Donna-Michelle St. Bernard
Donna-Michelle St. Bernard is an emcee, playwright, director and arts administrator working for change through the arts. Notable works for the stage include Salome’s Clothes, Give It Up and Cake. Her play Gas Girls was a Governor General’s Literary Award finalist (2011), won a Dora Mavor Moore Award for outstanding new play, an Enbridge PlayRites Award at Calgary Theatre Projects, and earned second place in the Herman Voaden Playwriting Competition. She has also been playwright-in-residence at Obsidian Theatre, lead vocalist for Belladonna & the Awakening, and general manager of Native Earth Performing Arts. She has been involved with the Toronto Alliance for the Performing Arts, the Toronto Arts Council Theatre Committee, Artsvote 2010 and DiverseCity Fellows. Donna-Michelle St. Bernard is now a vocalist with ergo sum and artistic director of New Harlem Productions in Toronto.
Reece Terris
Reece Terris is a Vancouver-based artist whose work alters the expected experiential qualities of a place or object through an amplification or shift in the primary function of an original design. Past projects include a six-storey apartment building installed in the rotunda of the Vancouver Art Gallery, a pedestrian wooden bridge connecting two residential homes, and an architectural false front added to the existing false front of an artist-run centre. His practice is manifest through a variety of media, including sculpture, performance, installation, and photography. Reece Terris graduated from Simon Fraser University in 2005 and is a recipient of the VIVA award. He has had solo and group exhibitions at venues such as the Vancouver Art Gallery; The Western Front, Vancouver; and The Power Plant, Toronto. His project Good-Bye Work was most recently featured in the exhibition Catagenisis in Philadelphia.
Ben Wendel
Grammy-nominated musician Ben Wendel was educated at the Eastman School of Music in New York City, where he now lives. Since graduating he has enjoyed a varied career as a performer, composer, producer and most recently, conductor. Highlights include multiple domestic and international tours with such artists as Cuban drumming legend Ignacio Berroa, Hip Hop artist Snoop Dogg and the Artist formerly known as Prince. Ben is a founding member of the Grammy nominated group Kneebody and is also an award-winning composer and a frequent writer of film music. Ben also worked with conductor Kent Nagano on a series of concerts for the Festpeil Plus in Munich, Germany. Since 2008, Ben has produced Under The Radar, a multi-genre performance series at the Broad Stage in Santa Monica, California.
General information
The Canada Council for the Arts is Canada’s national arts funder.
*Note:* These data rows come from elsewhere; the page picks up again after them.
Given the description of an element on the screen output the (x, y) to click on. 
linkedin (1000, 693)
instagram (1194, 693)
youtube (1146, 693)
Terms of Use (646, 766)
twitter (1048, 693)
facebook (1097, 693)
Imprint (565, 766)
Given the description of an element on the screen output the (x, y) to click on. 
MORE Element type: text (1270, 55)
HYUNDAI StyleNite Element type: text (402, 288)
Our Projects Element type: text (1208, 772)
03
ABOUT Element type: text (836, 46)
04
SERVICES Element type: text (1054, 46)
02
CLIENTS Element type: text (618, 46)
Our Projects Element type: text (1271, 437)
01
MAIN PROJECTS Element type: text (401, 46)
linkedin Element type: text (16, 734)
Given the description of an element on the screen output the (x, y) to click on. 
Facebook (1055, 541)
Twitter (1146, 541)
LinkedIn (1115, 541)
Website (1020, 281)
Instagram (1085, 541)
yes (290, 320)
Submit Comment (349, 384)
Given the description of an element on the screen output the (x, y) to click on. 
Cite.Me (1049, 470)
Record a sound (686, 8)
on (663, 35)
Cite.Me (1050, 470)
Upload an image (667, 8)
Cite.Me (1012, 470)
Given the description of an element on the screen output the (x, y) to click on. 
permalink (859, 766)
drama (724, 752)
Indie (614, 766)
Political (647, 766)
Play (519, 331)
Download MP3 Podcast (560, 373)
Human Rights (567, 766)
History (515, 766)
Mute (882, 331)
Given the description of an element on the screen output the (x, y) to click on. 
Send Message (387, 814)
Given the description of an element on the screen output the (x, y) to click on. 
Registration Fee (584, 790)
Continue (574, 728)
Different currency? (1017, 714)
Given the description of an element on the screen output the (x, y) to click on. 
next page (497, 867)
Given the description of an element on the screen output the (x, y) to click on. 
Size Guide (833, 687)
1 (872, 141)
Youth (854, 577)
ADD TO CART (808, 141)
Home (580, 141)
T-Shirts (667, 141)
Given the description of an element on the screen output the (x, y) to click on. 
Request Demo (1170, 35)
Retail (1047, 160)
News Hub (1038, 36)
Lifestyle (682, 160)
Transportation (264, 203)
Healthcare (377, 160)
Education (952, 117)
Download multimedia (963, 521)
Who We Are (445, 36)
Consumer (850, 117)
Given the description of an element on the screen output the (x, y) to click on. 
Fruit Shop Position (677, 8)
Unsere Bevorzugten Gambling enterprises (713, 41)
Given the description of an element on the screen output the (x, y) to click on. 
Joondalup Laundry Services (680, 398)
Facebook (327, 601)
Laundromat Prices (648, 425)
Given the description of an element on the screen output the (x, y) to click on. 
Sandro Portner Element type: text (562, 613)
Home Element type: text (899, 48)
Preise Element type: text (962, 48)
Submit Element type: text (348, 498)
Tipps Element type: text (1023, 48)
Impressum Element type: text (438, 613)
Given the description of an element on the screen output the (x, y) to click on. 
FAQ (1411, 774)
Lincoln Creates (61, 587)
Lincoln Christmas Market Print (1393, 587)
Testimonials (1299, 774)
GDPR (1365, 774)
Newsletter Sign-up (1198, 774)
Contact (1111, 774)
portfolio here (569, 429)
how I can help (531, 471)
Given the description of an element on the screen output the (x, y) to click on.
Its grants to artists and arts organizations contribute to a vibrant arts scene in Canada. Its awards celebrate creativity by recognizing exceptional Canadians in the arts, humanities and sciences. The Canada Council Art Bank is a national collection of over 17,000 Canadian contemporary artworks – all accessible to the public through rental, loan and outreach programs. The Canadian Commission for UNESCO operates under the general authority of the Canada Council.